> The task:
For the word "agent", count the lines in the records below that include it and give only that number.

===== Extracted information =====

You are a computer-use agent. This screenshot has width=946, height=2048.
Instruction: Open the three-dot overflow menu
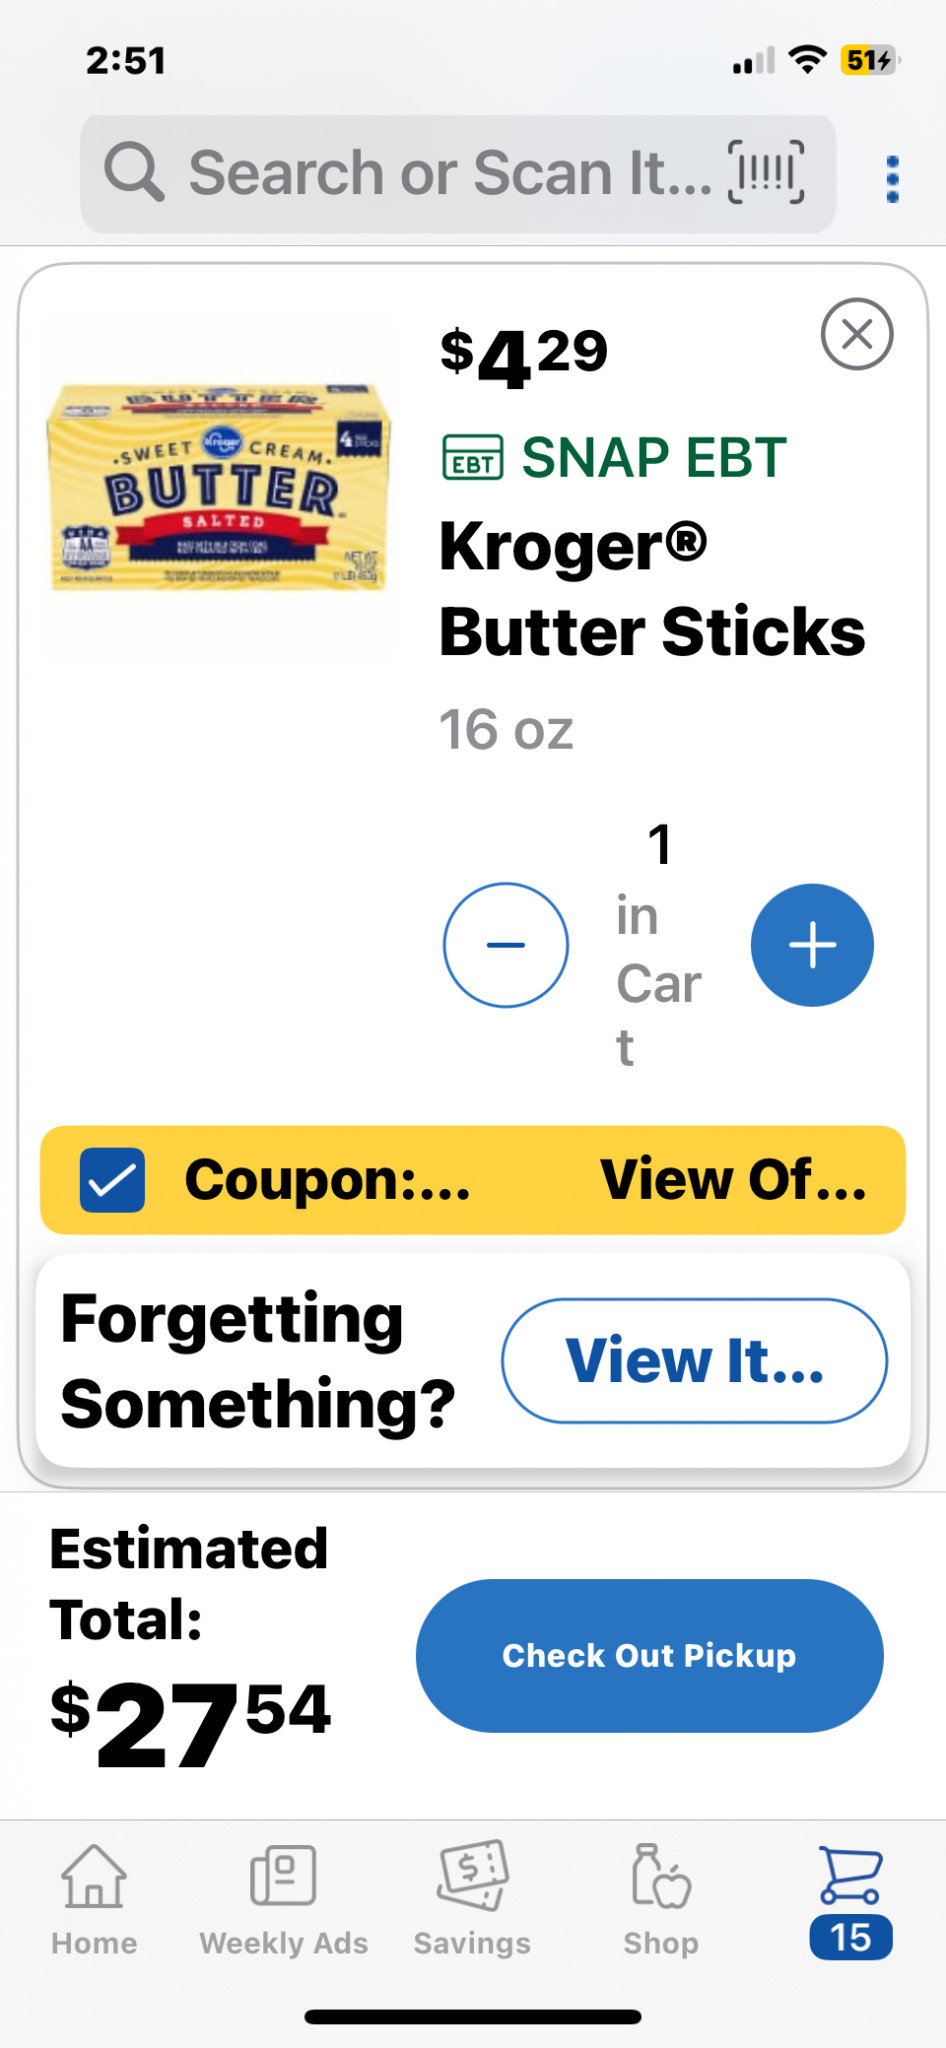(892, 179)
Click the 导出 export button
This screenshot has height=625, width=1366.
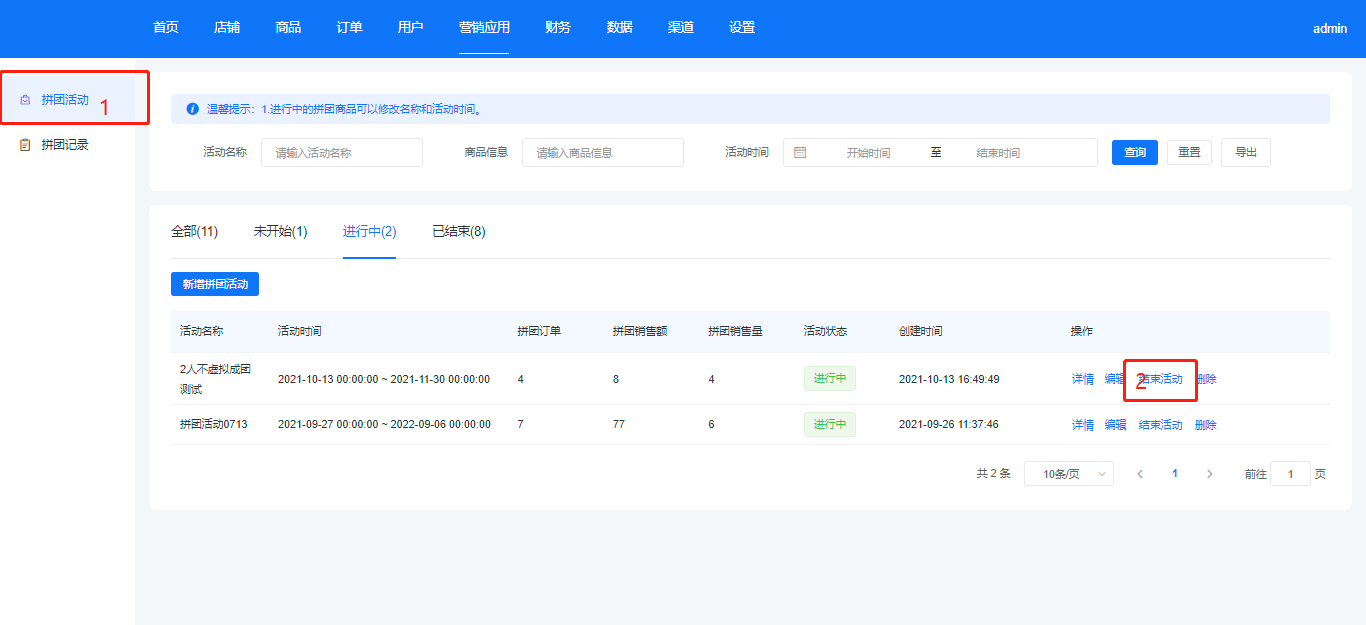(1245, 153)
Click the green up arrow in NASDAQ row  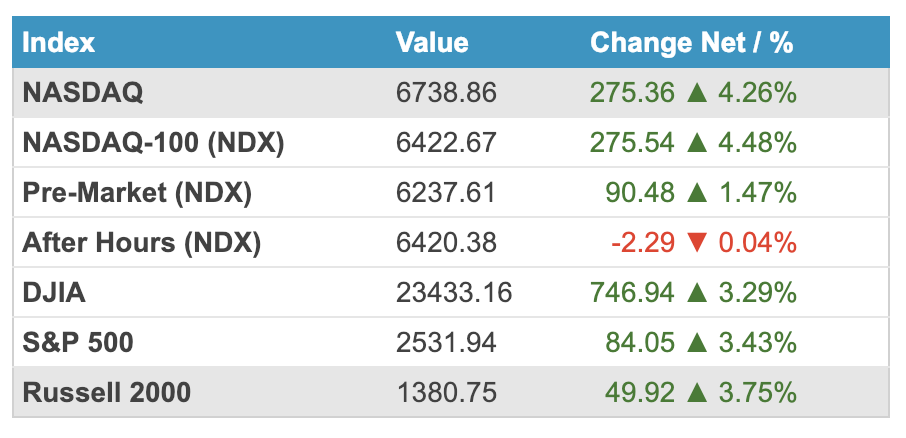[x=695, y=94]
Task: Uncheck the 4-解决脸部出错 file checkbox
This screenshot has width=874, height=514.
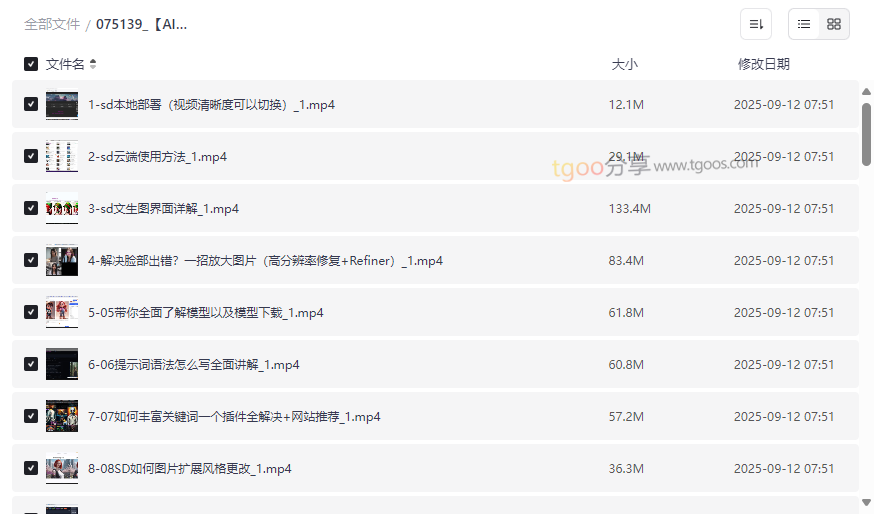Action: pyautogui.click(x=31, y=261)
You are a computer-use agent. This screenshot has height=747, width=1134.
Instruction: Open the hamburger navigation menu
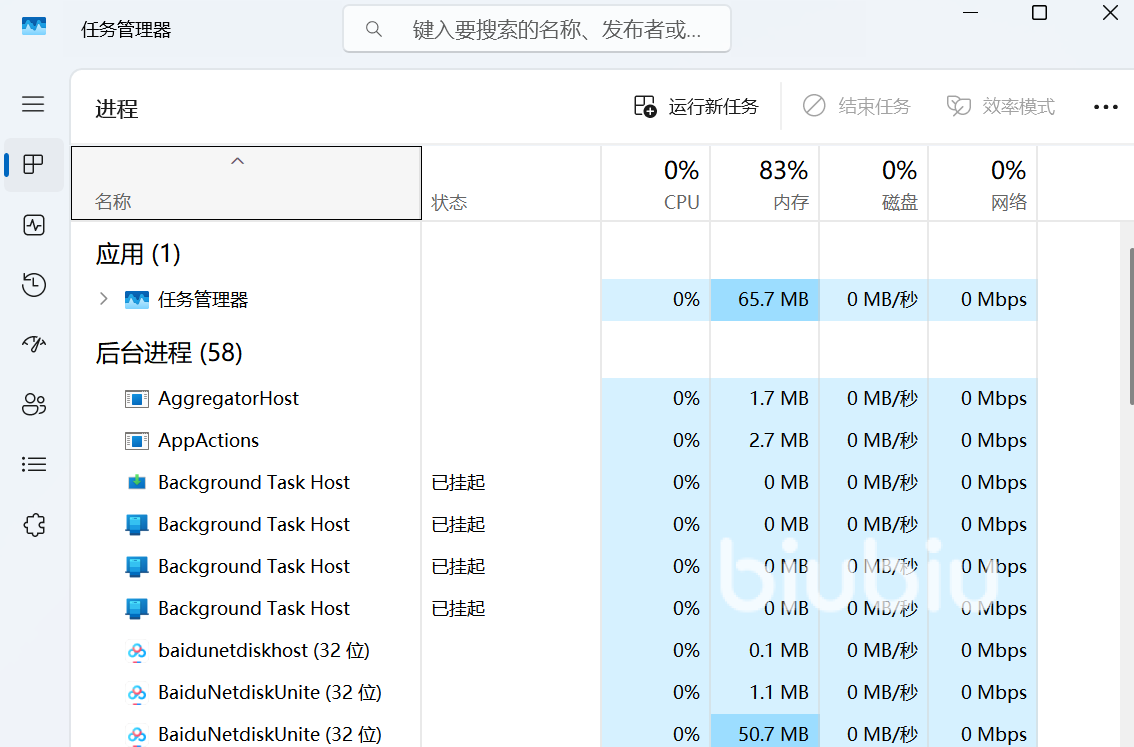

=====

> Output below:
2